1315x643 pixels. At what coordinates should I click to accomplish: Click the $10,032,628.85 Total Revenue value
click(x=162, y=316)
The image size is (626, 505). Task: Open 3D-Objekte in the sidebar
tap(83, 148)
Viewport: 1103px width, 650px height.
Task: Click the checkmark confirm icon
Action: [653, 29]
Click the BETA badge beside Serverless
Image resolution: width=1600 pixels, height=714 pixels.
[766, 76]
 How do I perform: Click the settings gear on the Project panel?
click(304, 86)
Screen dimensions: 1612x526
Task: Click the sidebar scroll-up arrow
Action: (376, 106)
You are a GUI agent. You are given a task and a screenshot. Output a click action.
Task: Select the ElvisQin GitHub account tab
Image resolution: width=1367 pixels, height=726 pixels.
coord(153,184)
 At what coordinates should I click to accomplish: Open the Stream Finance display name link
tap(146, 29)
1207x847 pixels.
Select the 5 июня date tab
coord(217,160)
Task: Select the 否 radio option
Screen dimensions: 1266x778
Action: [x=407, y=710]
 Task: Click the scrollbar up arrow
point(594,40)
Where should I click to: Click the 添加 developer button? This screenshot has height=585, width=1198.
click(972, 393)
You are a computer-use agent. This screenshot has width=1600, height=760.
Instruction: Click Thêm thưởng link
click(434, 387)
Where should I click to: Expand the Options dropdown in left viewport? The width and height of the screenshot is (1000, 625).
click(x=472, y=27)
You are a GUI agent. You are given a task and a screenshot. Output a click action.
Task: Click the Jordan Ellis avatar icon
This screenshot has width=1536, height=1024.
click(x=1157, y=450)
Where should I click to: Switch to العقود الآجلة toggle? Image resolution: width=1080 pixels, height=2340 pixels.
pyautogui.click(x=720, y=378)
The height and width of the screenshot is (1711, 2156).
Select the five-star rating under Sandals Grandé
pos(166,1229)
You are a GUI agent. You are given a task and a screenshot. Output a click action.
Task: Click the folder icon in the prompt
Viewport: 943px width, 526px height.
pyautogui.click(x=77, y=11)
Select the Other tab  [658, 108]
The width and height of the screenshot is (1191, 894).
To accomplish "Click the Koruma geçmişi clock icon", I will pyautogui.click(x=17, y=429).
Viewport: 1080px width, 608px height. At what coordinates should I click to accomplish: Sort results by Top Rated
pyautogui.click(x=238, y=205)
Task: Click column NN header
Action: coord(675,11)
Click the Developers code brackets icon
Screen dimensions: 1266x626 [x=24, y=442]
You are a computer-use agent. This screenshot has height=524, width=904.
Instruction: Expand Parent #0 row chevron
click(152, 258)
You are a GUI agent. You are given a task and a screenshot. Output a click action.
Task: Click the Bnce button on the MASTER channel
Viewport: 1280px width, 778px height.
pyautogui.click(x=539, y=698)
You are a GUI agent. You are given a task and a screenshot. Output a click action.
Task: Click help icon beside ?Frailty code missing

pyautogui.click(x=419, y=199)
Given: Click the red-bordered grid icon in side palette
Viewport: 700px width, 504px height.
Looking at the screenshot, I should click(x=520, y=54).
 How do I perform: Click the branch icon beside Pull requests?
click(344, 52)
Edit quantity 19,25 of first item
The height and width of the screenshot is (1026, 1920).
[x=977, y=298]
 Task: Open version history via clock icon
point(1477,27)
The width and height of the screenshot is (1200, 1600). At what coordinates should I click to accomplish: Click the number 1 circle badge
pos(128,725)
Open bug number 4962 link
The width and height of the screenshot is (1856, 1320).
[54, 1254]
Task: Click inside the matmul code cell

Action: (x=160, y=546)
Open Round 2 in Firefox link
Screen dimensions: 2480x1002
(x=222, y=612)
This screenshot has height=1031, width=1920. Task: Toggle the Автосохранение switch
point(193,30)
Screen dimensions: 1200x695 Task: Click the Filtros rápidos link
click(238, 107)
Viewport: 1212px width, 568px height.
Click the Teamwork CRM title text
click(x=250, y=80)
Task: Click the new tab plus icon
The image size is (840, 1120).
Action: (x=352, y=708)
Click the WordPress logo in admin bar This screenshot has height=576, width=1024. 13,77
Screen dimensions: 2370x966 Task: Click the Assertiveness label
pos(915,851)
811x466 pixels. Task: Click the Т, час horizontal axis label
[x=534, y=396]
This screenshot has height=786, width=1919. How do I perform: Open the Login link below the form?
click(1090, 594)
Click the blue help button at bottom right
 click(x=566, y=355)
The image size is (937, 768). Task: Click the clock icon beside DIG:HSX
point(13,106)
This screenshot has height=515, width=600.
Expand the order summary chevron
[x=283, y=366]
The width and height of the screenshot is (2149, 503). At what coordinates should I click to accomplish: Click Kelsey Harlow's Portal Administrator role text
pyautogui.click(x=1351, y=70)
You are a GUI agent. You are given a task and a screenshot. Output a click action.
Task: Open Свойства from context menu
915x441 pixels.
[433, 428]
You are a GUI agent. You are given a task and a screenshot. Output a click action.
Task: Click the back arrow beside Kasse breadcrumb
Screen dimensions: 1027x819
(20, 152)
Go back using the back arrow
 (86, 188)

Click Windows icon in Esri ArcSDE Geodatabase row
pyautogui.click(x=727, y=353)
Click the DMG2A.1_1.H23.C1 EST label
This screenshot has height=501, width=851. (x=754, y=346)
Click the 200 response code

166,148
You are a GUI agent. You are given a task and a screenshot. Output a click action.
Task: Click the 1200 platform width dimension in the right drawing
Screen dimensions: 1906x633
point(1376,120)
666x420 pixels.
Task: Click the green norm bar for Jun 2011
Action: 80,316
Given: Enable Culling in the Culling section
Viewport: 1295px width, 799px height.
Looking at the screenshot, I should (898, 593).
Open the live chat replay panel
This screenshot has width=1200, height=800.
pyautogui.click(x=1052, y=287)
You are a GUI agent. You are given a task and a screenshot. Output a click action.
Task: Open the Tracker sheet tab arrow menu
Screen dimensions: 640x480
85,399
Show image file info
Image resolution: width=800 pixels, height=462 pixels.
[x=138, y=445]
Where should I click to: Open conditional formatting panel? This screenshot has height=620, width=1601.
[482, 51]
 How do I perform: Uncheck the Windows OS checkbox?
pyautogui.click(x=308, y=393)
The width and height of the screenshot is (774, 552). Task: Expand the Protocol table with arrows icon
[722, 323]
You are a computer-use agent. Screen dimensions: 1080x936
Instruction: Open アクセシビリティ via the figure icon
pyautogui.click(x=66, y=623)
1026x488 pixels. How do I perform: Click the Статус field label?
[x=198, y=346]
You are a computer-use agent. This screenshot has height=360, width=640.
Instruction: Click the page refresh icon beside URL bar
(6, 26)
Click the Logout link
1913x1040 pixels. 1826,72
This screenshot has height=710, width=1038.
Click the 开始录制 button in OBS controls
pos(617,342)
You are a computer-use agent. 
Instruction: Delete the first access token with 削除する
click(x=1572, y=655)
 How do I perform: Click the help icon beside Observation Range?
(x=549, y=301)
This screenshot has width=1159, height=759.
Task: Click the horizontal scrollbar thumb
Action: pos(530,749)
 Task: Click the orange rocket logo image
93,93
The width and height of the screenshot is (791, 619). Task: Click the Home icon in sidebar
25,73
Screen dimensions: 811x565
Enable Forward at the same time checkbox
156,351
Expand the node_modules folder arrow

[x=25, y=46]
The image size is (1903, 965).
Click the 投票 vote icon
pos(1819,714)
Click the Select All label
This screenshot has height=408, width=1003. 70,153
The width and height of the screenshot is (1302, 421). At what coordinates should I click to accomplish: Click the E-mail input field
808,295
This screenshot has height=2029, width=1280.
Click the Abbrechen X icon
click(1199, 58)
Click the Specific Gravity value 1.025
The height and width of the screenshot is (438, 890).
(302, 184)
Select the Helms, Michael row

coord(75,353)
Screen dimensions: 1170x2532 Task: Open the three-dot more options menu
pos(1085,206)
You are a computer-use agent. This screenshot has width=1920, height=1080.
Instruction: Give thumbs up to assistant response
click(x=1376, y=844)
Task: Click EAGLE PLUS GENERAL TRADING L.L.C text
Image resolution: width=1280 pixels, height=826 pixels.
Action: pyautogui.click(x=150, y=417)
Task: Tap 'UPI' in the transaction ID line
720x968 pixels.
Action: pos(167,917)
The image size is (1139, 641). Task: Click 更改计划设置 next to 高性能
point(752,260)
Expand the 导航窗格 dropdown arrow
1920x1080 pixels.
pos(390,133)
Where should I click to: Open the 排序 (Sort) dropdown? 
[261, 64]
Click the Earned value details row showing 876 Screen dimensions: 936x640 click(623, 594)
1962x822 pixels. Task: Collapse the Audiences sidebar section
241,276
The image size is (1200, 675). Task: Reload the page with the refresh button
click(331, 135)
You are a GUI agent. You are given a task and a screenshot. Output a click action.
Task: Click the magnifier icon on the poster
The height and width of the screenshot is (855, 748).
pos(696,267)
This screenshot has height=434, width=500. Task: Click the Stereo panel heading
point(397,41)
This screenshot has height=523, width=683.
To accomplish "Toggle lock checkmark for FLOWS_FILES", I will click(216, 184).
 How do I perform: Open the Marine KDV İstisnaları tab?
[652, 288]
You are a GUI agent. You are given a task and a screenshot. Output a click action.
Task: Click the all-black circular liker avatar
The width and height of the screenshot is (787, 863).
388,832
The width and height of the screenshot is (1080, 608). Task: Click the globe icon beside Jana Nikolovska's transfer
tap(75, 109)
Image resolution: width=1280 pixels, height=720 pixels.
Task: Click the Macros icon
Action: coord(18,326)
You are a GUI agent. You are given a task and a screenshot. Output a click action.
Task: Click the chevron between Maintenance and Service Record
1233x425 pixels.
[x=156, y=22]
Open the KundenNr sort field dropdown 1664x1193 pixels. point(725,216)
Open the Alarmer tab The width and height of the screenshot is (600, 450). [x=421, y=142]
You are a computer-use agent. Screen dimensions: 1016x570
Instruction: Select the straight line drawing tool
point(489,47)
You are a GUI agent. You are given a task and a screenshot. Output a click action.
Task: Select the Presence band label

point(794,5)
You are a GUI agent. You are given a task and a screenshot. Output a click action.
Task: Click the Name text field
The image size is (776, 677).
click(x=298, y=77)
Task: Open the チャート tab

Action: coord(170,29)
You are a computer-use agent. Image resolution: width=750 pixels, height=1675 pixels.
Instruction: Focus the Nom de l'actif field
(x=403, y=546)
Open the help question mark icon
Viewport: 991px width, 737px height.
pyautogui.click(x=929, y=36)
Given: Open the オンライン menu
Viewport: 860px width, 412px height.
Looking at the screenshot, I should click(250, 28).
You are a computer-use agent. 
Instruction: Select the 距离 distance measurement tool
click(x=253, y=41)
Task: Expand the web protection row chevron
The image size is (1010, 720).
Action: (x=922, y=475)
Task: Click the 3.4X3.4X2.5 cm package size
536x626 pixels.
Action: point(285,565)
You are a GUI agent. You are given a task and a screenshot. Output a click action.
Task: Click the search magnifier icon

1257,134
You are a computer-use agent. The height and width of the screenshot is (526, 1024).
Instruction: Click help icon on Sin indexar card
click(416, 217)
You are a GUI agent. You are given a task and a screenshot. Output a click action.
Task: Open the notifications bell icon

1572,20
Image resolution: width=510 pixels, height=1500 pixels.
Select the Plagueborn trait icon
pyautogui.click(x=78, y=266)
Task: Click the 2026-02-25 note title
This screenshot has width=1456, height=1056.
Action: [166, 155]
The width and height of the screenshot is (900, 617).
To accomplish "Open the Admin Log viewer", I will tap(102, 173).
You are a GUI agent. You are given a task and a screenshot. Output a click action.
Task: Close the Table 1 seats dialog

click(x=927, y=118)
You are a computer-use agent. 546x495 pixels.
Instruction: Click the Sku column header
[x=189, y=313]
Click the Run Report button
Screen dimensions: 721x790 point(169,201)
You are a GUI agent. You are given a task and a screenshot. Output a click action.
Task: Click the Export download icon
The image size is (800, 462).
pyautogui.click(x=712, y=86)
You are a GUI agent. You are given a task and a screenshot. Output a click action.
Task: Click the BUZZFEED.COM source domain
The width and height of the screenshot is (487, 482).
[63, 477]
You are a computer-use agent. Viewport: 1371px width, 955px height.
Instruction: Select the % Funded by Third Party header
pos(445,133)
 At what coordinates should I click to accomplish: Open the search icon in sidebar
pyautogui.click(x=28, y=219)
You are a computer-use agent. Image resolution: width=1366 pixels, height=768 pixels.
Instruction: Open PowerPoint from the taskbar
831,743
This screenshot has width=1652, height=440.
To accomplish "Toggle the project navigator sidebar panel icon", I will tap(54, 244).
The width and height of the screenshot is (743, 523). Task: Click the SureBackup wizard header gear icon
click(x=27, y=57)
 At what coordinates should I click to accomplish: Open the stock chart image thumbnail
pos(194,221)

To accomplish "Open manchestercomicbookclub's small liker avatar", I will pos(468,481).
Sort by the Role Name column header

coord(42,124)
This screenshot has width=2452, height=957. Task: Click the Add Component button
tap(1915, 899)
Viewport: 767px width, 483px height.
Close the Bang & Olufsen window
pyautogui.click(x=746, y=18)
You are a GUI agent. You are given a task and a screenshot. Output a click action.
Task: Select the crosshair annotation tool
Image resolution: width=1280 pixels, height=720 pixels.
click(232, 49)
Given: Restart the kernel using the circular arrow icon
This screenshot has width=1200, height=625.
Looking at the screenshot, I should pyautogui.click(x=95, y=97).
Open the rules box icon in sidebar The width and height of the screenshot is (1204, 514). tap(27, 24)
——
What is expected
All lines above from the one containing "You are a computer-use agent. Viewport: 1371px" to the one containing "You are a computer-use agent. Image resolution: width=1366" must be repeated exactly, both lines included, and no others.

Your response
You are a computer-use agent. Viewport: 1371px width, 955px height.
Instruction: Select the % Funded by Third Party header
pos(445,133)
 At what coordinates should I click to accomplish: Open the search icon in sidebar
pyautogui.click(x=28, y=219)
You are a computer-use agent. Image resolution: width=1366 pixels, height=768 pixels.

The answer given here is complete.